Queue vs log vs orchestrator

Three tools, three jobs — don’t force one into another’s role:

Queue (this page) — do this once: a task for one worker, with retry/visibility/priority/DLQ. (SQS, RabbitMQ.)
Log (Kafka) — this happened: a retained, replayable event stream many consumers read at their own offset.
Orchestrator (Temporal) — run this multi-step process: durable state, the workflow owns the flow and the result. When you’re hand-rolling retries + correlation + state across queue messages, you’ve outgrown the queue.

When to use — and not

Use it for: background jobs, task distribution across workers, decoupling a slow step from the request path, buffering/smoothing bursty work, and rate-limited processing.

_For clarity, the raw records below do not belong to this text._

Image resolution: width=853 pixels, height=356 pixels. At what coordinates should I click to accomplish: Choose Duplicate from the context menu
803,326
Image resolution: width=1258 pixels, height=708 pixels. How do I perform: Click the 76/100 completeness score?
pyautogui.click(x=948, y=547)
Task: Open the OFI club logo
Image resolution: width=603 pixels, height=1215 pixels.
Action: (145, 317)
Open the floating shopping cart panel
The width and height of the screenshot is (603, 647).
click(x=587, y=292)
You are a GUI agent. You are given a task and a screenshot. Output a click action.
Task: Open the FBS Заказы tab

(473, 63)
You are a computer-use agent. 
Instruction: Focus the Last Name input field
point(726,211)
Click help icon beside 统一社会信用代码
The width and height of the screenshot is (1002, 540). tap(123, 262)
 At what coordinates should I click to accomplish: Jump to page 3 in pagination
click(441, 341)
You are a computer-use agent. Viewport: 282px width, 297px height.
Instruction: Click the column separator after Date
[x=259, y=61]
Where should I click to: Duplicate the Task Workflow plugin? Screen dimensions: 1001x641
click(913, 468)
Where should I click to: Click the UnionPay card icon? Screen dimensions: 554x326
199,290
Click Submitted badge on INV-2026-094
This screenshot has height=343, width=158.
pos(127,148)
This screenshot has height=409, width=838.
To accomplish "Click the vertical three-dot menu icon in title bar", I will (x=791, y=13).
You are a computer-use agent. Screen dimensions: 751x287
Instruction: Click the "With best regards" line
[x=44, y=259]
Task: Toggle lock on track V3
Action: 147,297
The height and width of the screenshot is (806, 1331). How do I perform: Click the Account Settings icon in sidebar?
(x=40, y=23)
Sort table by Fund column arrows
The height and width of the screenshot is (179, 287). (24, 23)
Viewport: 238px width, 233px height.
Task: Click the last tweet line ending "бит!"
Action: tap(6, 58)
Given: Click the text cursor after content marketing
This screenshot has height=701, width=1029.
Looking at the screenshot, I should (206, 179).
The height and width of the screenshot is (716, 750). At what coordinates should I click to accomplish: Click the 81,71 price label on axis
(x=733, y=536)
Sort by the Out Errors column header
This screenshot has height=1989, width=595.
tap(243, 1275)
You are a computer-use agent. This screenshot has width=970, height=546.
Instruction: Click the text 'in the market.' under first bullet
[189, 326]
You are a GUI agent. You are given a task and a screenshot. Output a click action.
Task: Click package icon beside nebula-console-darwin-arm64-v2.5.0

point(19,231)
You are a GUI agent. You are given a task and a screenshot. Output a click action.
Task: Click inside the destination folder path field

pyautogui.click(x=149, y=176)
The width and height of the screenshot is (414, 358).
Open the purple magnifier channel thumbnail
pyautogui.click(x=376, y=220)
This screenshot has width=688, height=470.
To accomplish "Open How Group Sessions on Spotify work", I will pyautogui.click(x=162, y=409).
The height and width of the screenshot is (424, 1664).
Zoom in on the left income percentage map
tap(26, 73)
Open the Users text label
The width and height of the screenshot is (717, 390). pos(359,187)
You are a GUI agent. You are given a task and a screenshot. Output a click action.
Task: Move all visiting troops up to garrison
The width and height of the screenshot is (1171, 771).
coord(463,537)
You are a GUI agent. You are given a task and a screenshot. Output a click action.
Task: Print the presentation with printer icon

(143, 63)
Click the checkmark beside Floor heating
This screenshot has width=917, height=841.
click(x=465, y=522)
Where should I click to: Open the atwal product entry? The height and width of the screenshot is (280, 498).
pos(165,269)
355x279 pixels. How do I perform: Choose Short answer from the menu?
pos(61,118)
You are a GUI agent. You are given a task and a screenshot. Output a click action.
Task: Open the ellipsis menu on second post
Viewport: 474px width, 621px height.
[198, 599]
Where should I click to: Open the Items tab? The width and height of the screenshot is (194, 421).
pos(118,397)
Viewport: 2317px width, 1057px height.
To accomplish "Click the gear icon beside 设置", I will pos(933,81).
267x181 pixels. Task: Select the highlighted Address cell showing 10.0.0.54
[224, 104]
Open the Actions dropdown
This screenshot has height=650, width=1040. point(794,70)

Avoid it for: broadcasting an event to many independent consumers or needing replay/history (use a log); strict ordering at high throughput (a log’s partition); and multi-step stateful processes with compensation (use an orchestrator).

These are working notes — the queue half of the messaging picture, paired with the Kafka log page. The one idea to keep: a queue delivers a unit of work to one worker and forgets it on ack — everything else (visibility timeout, DLQ, FIFO) follows from making that reliable. One-liners in the Study List.